Les Acteurs du Changement
EDF, CNR et SHEM sont au cœur de ce débat. EDF, avec ses 425 ouvrages, est le principal acteur, mais sa position dominante est dans le viseur de Bruxelles. La CNR, qui gère le Rhône jusqu’en 2041, et la SHEM, active dans les Pyrénées et le Massif Central, jouent aussi un rôle clé. Ces opérateurs historiques plaident pour une solution qui préserve leurs spécificités tout en permettant des investissements.
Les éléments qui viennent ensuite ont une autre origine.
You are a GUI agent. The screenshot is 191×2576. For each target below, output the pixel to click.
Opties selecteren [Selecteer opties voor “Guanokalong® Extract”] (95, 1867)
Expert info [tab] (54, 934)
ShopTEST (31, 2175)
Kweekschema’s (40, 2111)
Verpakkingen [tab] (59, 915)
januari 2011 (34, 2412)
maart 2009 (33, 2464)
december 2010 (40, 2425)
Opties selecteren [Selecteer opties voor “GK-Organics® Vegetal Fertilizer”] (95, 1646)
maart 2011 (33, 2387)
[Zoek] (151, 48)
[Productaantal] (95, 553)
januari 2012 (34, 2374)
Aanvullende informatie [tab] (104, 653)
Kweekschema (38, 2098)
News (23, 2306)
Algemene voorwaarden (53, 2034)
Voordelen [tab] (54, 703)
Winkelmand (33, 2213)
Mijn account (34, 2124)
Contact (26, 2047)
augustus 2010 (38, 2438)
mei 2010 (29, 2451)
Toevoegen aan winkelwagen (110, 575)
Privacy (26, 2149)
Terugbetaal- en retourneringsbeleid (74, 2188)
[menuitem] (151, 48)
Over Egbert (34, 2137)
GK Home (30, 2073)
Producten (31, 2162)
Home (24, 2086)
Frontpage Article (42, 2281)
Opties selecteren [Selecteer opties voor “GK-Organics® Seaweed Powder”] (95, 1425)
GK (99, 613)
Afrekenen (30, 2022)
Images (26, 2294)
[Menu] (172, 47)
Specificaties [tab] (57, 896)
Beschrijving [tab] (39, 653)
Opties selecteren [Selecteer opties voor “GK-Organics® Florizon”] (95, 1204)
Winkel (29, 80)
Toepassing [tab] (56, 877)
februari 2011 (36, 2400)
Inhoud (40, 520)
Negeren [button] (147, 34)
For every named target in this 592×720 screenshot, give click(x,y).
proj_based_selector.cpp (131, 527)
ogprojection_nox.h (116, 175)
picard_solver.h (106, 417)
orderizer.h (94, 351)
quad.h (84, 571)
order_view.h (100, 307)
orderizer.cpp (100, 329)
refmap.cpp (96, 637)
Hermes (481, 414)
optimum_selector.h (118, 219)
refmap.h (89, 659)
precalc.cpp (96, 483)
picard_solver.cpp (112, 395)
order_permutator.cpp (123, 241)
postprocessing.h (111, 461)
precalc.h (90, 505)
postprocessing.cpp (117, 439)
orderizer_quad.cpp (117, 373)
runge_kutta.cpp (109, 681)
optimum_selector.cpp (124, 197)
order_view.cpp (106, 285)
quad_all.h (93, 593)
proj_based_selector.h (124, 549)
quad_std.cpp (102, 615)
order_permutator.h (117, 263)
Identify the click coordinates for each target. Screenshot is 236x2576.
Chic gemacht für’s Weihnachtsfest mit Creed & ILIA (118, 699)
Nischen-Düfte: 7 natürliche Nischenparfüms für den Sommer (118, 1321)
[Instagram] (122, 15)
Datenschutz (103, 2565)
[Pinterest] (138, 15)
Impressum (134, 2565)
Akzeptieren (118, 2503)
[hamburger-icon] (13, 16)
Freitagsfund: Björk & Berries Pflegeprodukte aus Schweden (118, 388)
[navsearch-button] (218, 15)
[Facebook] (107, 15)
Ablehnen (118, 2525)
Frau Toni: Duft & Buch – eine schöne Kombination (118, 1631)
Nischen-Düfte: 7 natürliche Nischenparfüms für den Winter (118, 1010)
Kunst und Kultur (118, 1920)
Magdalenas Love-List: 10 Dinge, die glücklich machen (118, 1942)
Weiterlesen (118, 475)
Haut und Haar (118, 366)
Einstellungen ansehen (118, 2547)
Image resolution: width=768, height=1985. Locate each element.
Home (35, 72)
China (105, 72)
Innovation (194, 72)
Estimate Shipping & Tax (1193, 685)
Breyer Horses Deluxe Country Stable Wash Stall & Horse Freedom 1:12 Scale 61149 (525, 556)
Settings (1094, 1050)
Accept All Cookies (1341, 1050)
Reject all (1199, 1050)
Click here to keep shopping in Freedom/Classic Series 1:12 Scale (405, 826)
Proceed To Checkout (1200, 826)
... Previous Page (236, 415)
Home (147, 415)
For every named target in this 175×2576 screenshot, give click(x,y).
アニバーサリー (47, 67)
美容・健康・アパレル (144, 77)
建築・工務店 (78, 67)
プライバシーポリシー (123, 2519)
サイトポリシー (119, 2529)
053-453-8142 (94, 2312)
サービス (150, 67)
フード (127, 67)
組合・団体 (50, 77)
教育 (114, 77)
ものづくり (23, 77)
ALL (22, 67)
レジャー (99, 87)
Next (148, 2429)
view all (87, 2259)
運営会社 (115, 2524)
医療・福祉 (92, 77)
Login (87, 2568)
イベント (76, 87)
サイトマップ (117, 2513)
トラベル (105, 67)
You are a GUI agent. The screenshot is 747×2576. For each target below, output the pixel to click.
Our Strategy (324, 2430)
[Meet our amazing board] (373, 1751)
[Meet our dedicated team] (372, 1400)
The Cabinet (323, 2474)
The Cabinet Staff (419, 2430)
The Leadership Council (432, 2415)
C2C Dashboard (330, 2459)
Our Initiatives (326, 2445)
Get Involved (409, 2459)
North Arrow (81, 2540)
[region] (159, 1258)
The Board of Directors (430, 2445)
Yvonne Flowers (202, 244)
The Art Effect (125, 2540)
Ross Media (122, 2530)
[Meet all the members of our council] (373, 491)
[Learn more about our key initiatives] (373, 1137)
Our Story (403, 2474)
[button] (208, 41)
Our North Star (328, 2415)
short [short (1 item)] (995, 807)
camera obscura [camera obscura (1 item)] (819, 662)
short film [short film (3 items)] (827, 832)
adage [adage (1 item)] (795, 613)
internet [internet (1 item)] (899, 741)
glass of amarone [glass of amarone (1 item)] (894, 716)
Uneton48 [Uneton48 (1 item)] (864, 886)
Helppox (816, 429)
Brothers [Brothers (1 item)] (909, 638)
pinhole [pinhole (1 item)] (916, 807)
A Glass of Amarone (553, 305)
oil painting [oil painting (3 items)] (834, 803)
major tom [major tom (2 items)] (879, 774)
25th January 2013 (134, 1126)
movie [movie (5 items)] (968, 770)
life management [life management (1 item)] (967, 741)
Le syndicat CFE Energies met en garde contre une désintégration d’EDF, soulignant l’importance des synergies entre hydroélectricité et nucléaire. Une perte de contrôle sur les barrages pourrait compromettre la stabilité du réseau et les ambitions de la transition énergétique.
Les Défis à Venir
Le chemin vers une solution durable est semé d’embûches. Le régime d’autorisation, bien que prometteur, risque de ne pas satisfaire pleinement Bruxelles. La révision de la directive européenne, quant à elle, pourrait prendre des années. Enfin, le mécanisme de partage de l’hydroélectricité doit être finement calibré pour éviter de désavantager EDF ou de freiner les investissements.
Pour résumer, voici les enjeux clés :
- Protéger la souveraineté énergétique française.
- Répondre aux exigences européennes sans sacrifier les barrages.
- Permettre des investissements pour moderniser et développer l’hydroélectricité.
L’hydroélectricité française est à un tournant. Entre innovation réglementaire et négociations européennes, la France cherche à préserver un atout stratégique tout en s’adaptant à un cadre continental. La solution choisie façonnera non seulement l’avenir de ce secteur, mais aussi celui de la transition énergétique. Une chose est sûre : les prochains mois seront décisifs.